§ Data rows:
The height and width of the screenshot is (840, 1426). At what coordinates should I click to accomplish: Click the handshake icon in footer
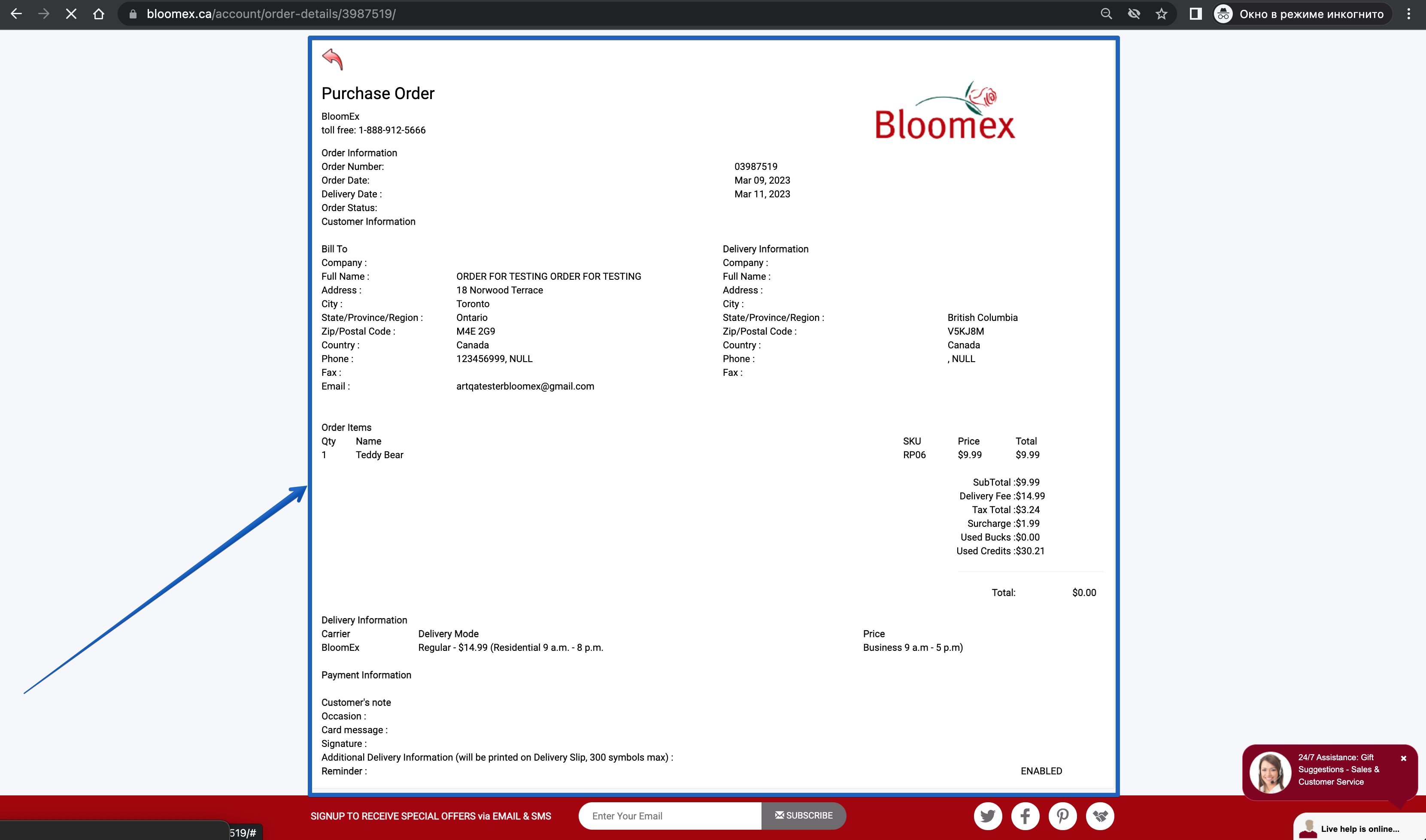pos(1100,816)
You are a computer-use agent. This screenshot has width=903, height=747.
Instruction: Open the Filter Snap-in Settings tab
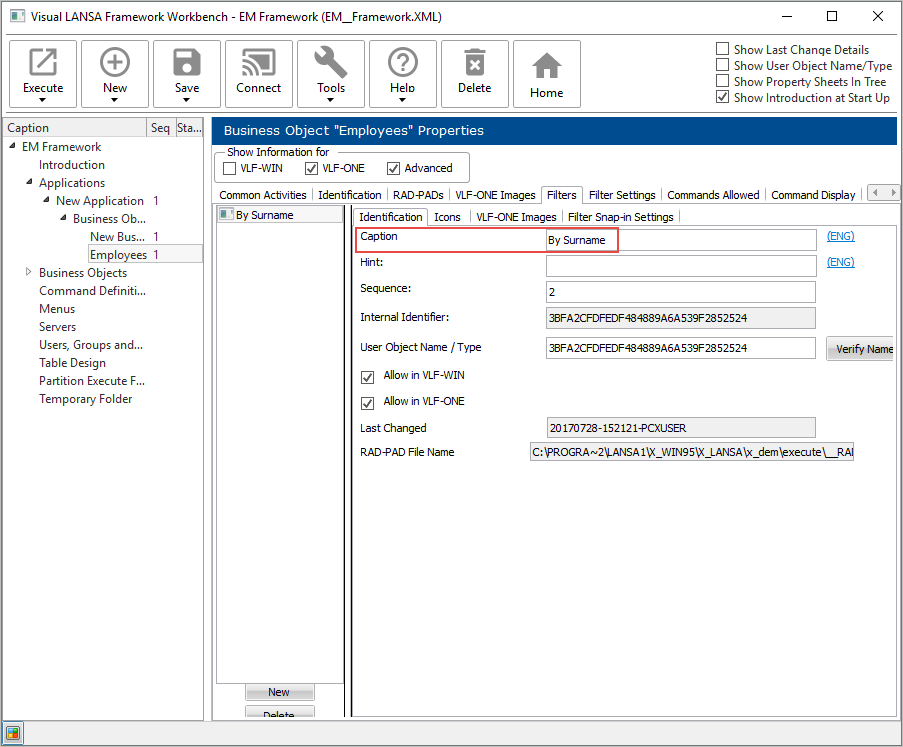pos(620,217)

§ What to work on:
Pick out every line of the entries above that contains the string "width", and copy each one in full.

§ Full solution:
The height and width of the screenshot is (840, 1426). At what coordinates should I click to accomplish: Click the handshake icon in footer
You are a computer-use agent. This screenshot has width=903, height=747.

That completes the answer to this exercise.